How does the model accomplish all these seemingly diverse tasks? The details of the inner working if out of the scope of this article, suffice to say that the model was trained with 175 billion of parameters out of 45 Tb of compressed text from different sources (news articles, wikipedia articles, recipes, books, poems and more). A dataset of this size is an improvement of about 10 times from previous models. Most of the tasks increased the accuracy in proportion with the size of the training data as can be seen in the following chart:
All these capabilities are not exempt of potential problems. The already mentioned destruction of jobs is just one. This model could be used by nefarious actors to create spam content, to commit frauds and scams such as fake news and fake reviews at scale and other uses that we can’t even imagine right now. The authors are not naïve and recognize that this technology can be abused. Another drawback of this AI is the energy footprint. The training of the model always consumes more energy than the inference process, but the training is done once while the inference is made multiple times per second.
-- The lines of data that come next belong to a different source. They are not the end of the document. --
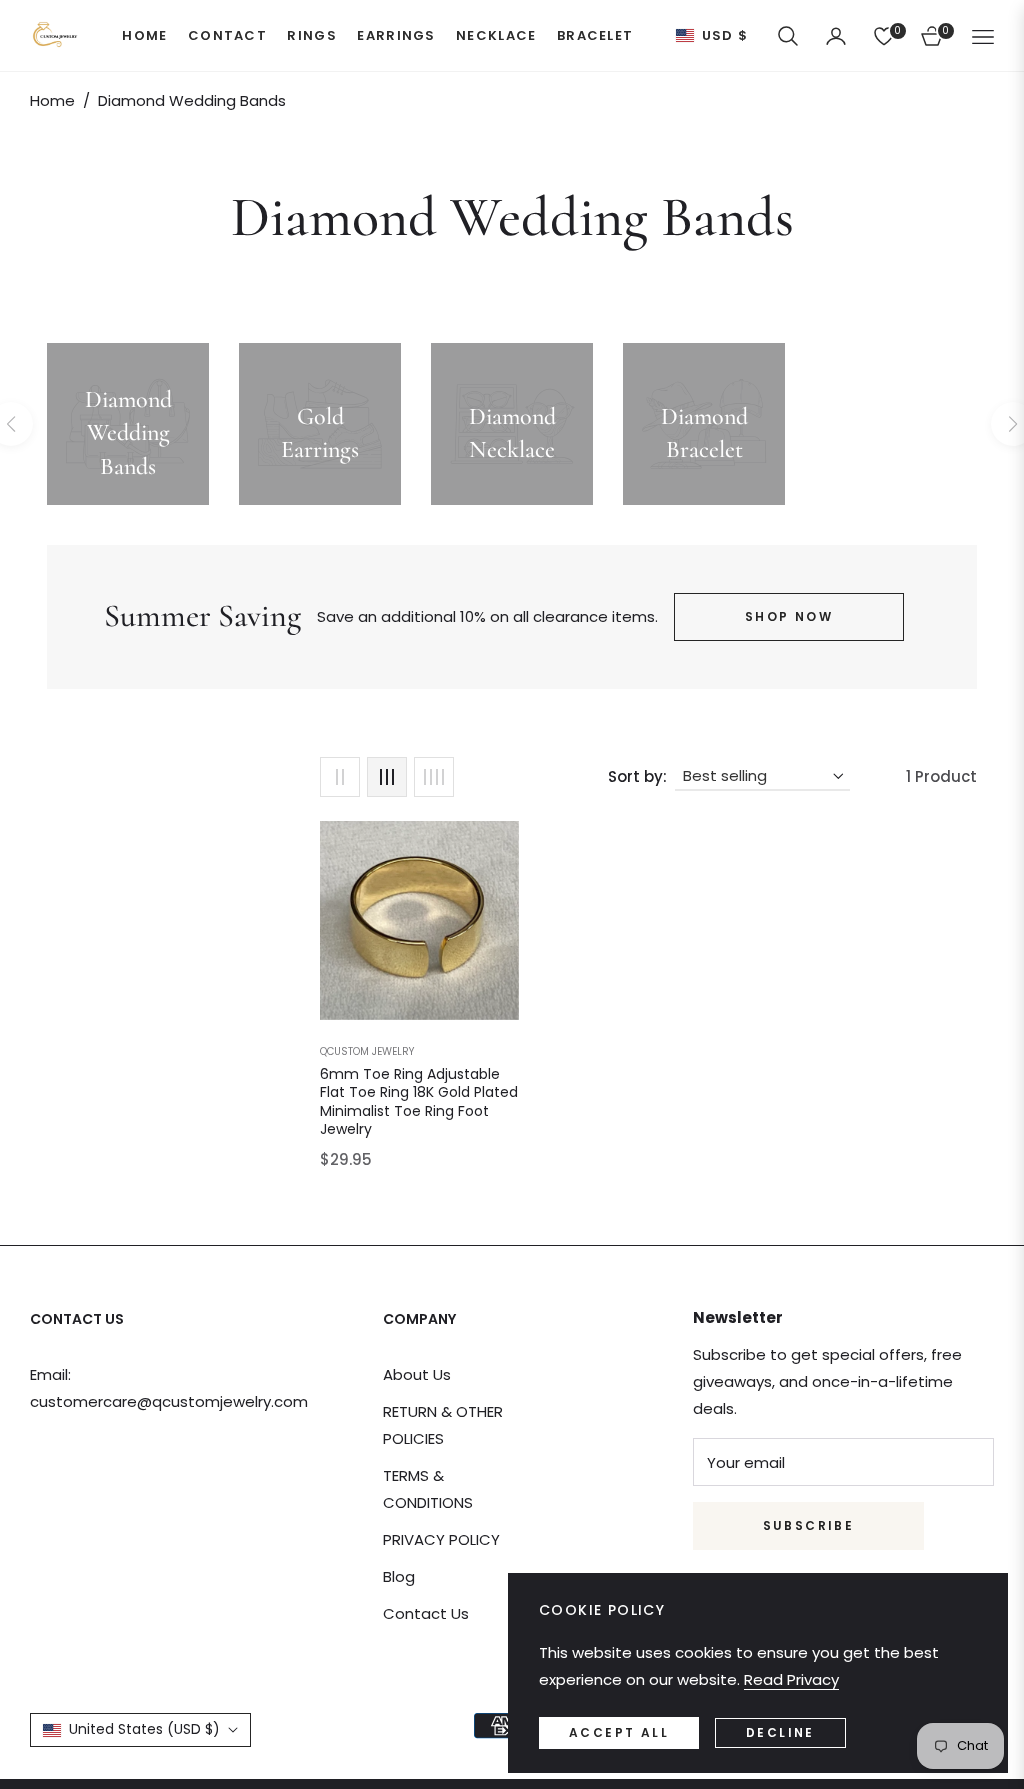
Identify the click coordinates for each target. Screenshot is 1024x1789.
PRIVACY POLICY (441, 1539)
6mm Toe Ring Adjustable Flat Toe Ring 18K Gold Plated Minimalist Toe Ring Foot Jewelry (419, 1101)
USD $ (725, 36)
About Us (417, 1374)
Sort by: (637, 776)
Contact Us (426, 1613)
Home (52, 100)
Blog (399, 1576)
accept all (619, 1732)
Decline (780, 1732)
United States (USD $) (144, 1729)
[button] (788, 36)
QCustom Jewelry (367, 1051)
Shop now (789, 616)
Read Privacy (791, 1679)
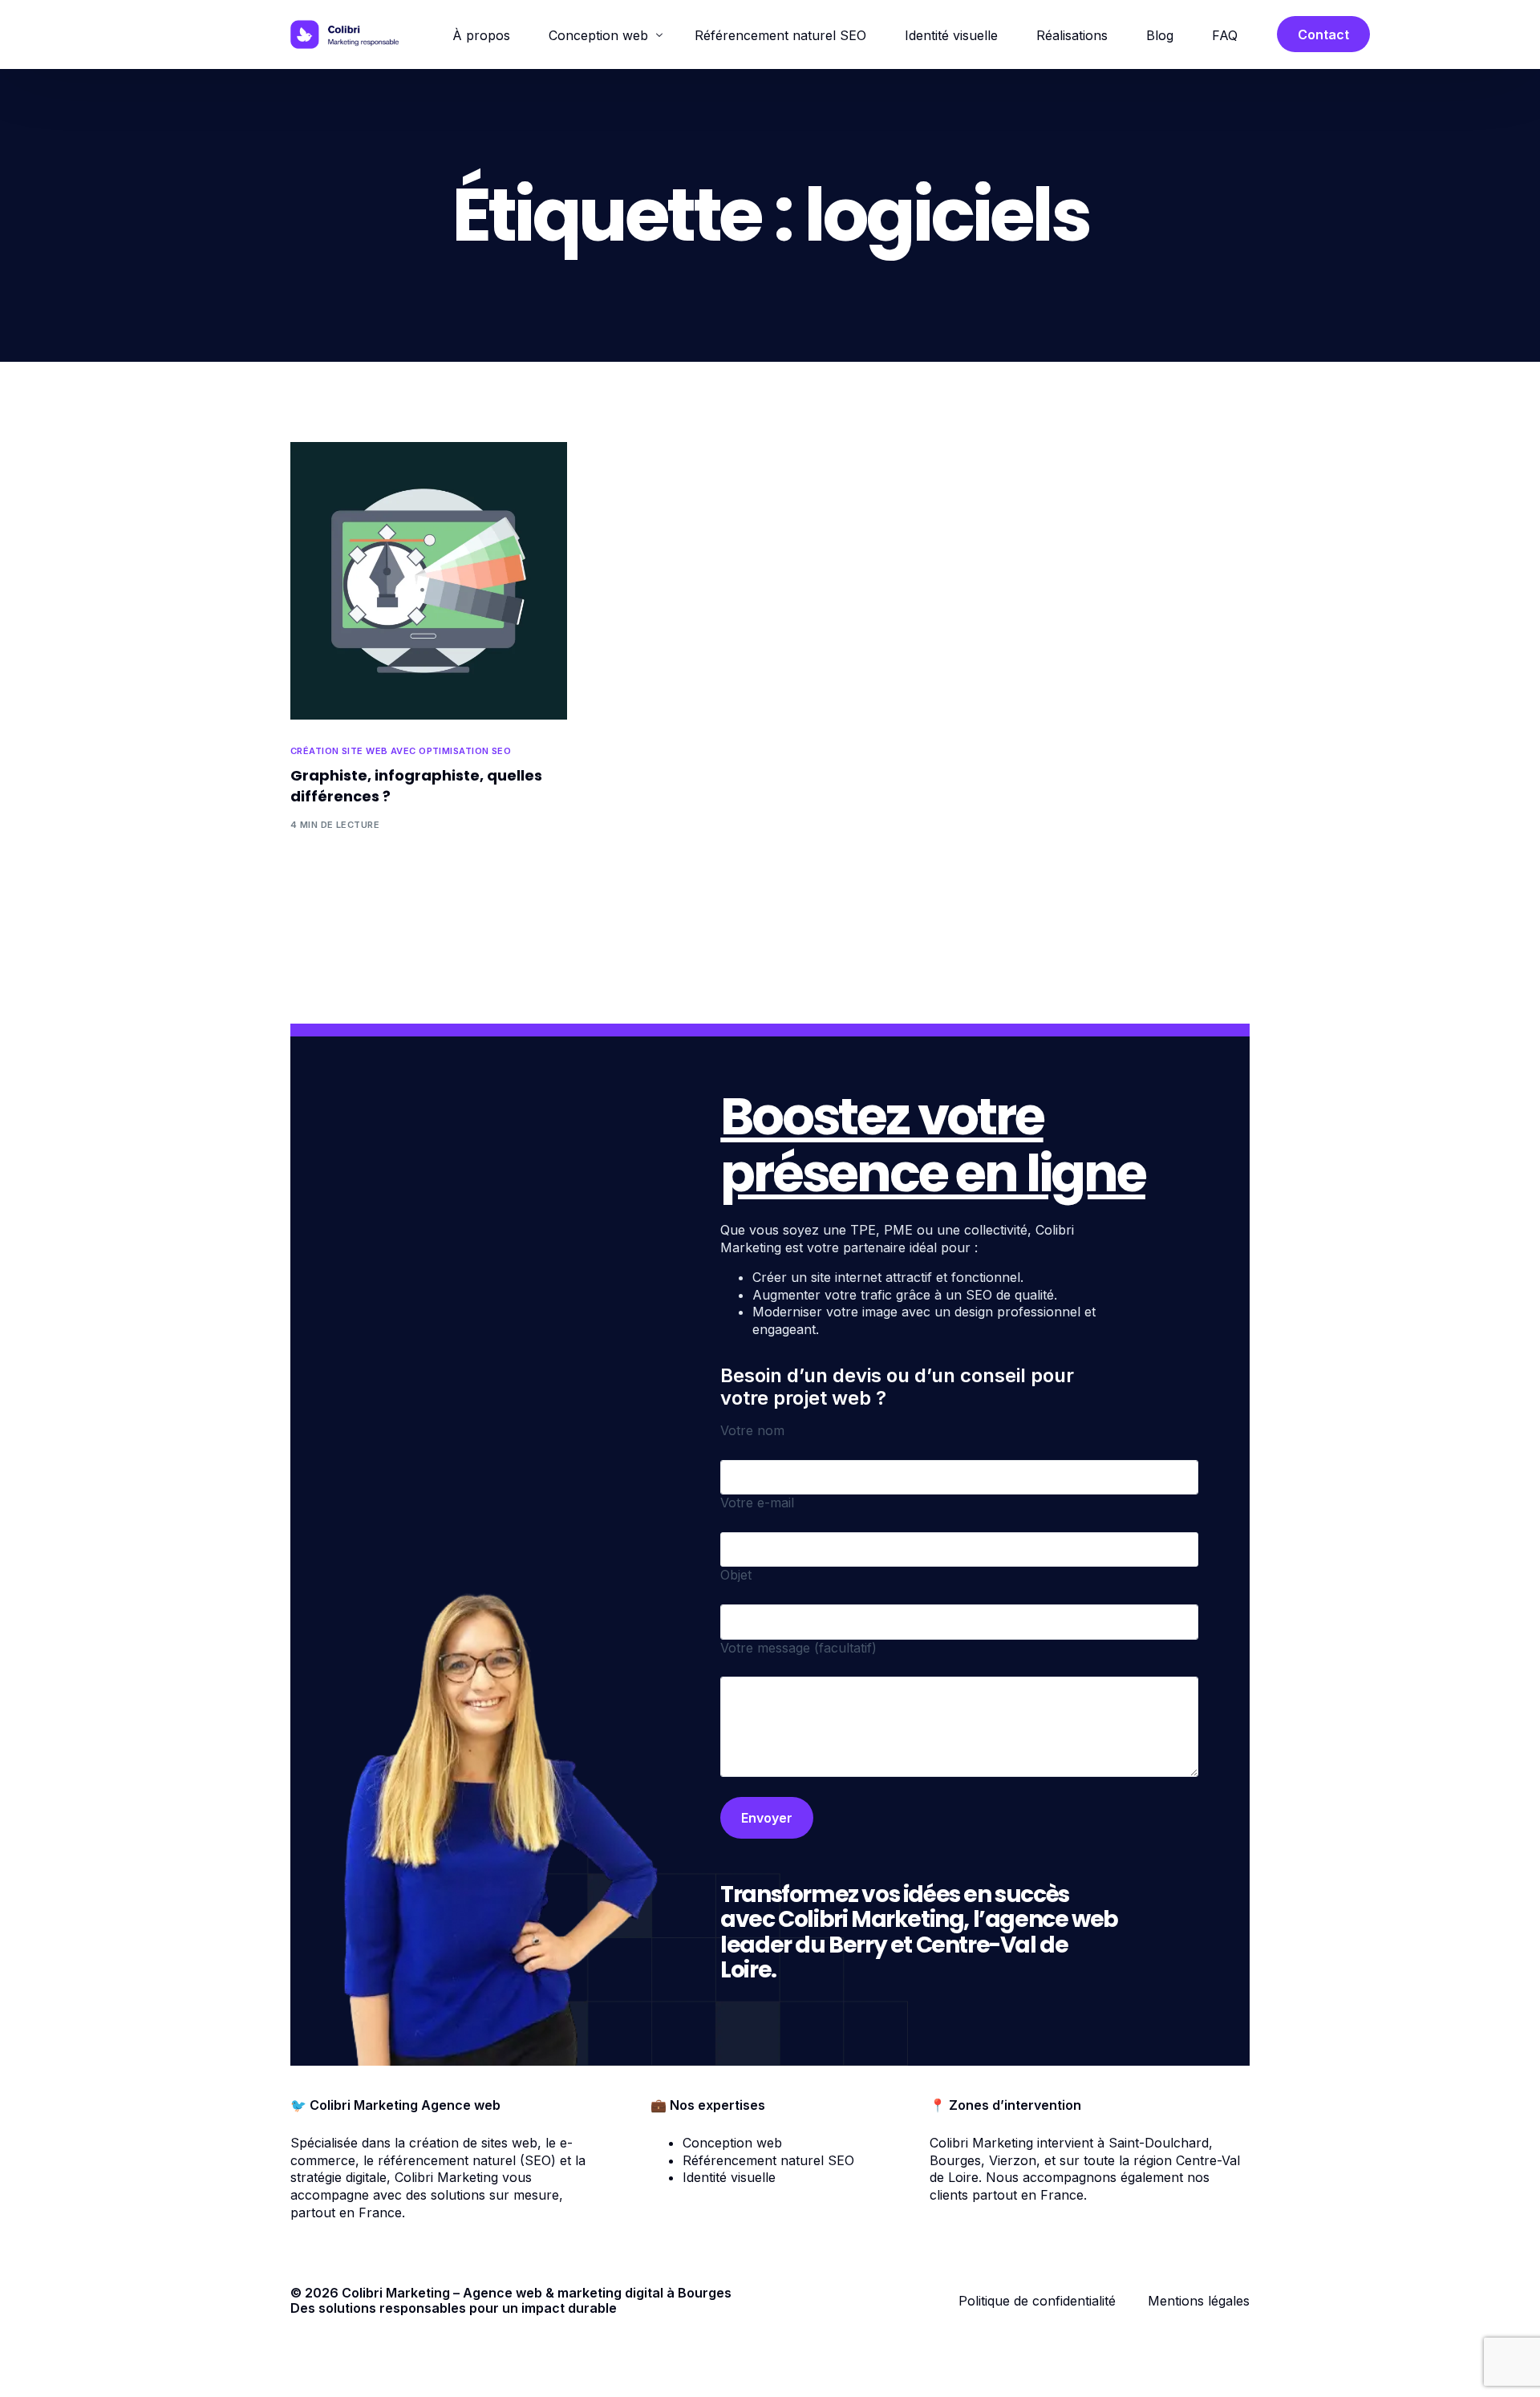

According to OpenAI, the model consumes around 0.4 Kw/h for 100 pages of text produced.
We should also mention the possibility of bias and racism enabled by the AI. They tested that the text generated related to gender, race and religion were indeed biased toward women, black people and Islamism. The AI reproduces the bias it finds in the text corpus it uses for training.
According to the new capabilities that GPT-3 brings to the table, is the hype around this new model justified? Demos tend to show what works and hides when it misses. When a generated text is long enough, it starts to lose coherence and incurs in contradictions and other logic fallacies. The paper makes extensive comparisons with other models. When compared each given task of GPT-3 against task specialized IA’s, the result is not so clear. In most of the individual comparisons, the new model is sometimes behind and sometimes about the same performance, in a few cases, GPT-3 outperforms the competition. If most of the time it is weaker or about the same as the competition, why the hype? GPT-3 is the only model that can tackle so many problems with only one approach, and this is indeed impressive.
This is a promising new technology, it’s too early to tell if it will be the next big thing or just a passing fad. Most likely the big cloud providers (AWS, Azure, GCP and IBM) will set up a service like this. The CPU and GPU cost to train GPT-3 is estimated to be around 5 to $10M, so it is not for everybody to enter into this game. We are a killing app away from making this a successful enterprise and one screw up like Microsoft “Tay” chatbot to trigger legislation against it. Meanwhile my advice to software developers is to request a place in the OpenAI waitlist to be ready to try this technology as soon as it is available.